======== DATA EXTRACT ========

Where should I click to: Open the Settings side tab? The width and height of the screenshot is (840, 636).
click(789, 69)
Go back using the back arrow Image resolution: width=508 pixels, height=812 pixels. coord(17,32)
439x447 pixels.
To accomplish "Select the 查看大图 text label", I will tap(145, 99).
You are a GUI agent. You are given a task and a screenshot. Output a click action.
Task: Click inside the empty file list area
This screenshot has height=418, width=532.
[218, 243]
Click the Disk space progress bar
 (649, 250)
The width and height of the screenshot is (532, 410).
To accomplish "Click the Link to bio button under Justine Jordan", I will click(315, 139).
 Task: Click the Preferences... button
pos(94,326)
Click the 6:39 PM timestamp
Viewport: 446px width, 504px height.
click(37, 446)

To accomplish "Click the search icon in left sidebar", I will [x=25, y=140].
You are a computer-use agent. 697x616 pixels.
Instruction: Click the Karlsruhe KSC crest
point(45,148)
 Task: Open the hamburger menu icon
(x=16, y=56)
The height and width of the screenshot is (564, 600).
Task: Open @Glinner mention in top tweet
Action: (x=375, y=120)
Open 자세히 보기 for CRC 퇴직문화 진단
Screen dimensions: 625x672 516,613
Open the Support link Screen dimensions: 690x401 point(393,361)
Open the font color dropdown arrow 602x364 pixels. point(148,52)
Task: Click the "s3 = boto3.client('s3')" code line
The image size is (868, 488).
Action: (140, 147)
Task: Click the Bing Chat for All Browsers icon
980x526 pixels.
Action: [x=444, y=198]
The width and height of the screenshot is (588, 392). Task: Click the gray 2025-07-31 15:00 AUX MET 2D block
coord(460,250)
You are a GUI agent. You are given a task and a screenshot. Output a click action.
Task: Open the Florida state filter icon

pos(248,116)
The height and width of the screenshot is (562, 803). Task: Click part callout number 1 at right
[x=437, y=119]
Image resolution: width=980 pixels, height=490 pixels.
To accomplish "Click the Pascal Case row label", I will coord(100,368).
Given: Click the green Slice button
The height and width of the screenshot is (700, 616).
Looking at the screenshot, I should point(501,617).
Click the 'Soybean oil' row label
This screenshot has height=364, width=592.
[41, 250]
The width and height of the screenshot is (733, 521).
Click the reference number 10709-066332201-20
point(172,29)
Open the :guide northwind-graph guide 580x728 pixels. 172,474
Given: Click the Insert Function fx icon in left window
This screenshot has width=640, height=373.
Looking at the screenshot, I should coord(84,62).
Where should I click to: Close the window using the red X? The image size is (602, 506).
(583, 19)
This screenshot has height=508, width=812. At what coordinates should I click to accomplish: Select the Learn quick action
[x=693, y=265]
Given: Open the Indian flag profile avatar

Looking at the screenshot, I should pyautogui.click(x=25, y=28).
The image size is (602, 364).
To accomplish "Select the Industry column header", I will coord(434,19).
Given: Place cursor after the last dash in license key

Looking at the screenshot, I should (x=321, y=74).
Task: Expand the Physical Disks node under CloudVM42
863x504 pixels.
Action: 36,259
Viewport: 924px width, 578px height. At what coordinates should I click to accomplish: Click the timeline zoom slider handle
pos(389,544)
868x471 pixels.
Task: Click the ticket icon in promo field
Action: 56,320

========

**TASK ITEM**
Copy out the entire listing again, word for word.

**TASK OUTPUT**
Where should I click to: Open the Settings side tab? The width and height of the screenshot is (840, 636).
click(789, 69)
Go back using the back arrow Image resolution: width=508 pixels, height=812 pixels. coord(17,32)
439x447 pixels.
To accomplish "Select the 查看大图 text label", I will tap(145, 99).
You are a GUI agent. You are given a task and a screenshot. Output a click action.
Task: Click inside the empty file list area
This screenshot has height=418, width=532.
[218, 243]
Click the Disk space progress bar
 (649, 250)
The width and height of the screenshot is (532, 410).
To accomplish "Click the Link to bio button under Justine Jordan", I will click(315, 139).
 Task: Click the Preferences... button
pos(94,326)
Click the 6:39 PM timestamp
Viewport: 446px width, 504px height.
click(37, 446)

To accomplish "Click the search icon in left sidebar", I will [x=25, y=140].
You are a computer-use agent. 697x616 pixels.
Instruction: Click the Karlsruhe KSC crest
point(45,148)
 Task: Open the hamburger menu icon
(x=16, y=56)
The height and width of the screenshot is (564, 600).
Task: Open @Glinner mention in top tweet
Action: (x=375, y=120)
Open 자세히 보기 for CRC 퇴직문화 진단
Screen dimensions: 625x672 516,613
Open the Support link Screen dimensions: 690x401 point(393,361)
Open the font color dropdown arrow 602x364 pixels. point(148,52)
Task: Click the "s3 = boto3.client('s3')" code line
The image size is (868, 488).
Action: (140, 147)
Task: Click the Bing Chat for All Browsers icon
980x526 pixels.
Action: [x=444, y=198]
The width and height of the screenshot is (588, 392). Task: Click the gray 2025-07-31 15:00 AUX MET 2D block
coord(460,250)
You are a GUI agent. You are given a task and a screenshot. Output a click action.
Task: Open the Florida state filter icon

pos(248,116)
The height and width of the screenshot is (562, 803). Task: Click part callout number 1 at right
[x=437, y=119]
Image resolution: width=980 pixels, height=490 pixels.
To accomplish "Click the Pascal Case row label", I will coord(100,368).
Given: Click the green Slice button
The height and width of the screenshot is (700, 616).
Looking at the screenshot, I should point(501,617).
Click the 'Soybean oil' row label
This screenshot has height=364, width=592.
[41, 250]
The width and height of the screenshot is (733, 521).
Click the reference number 10709-066332201-20
point(172,29)
Open the :guide northwind-graph guide 580x728 pixels. 172,474
Given: Click the Insert Function fx icon in left window
This screenshot has width=640, height=373.
Looking at the screenshot, I should coord(84,62).
Where should I click to: Close the window using the red X? The image size is (602, 506).
(583, 19)
This screenshot has height=508, width=812. At what coordinates should I click to accomplish: Select the Learn quick action
[x=693, y=265]
Given: Open the Indian flag profile avatar

Looking at the screenshot, I should pyautogui.click(x=25, y=28).
The image size is (602, 364).
To accomplish "Select the Industry column header", I will coord(434,19).
Given: Place cursor after the last dash in license key

Looking at the screenshot, I should (x=321, y=74).
Task: Expand the Physical Disks node under CloudVM42
863x504 pixels.
Action: 36,259
Viewport: 924px width, 578px height. At what coordinates should I click to accomplish: Click the timeline zoom slider handle
pos(389,544)
868x471 pixels.
Task: Click the ticket icon in promo field
Action: 56,320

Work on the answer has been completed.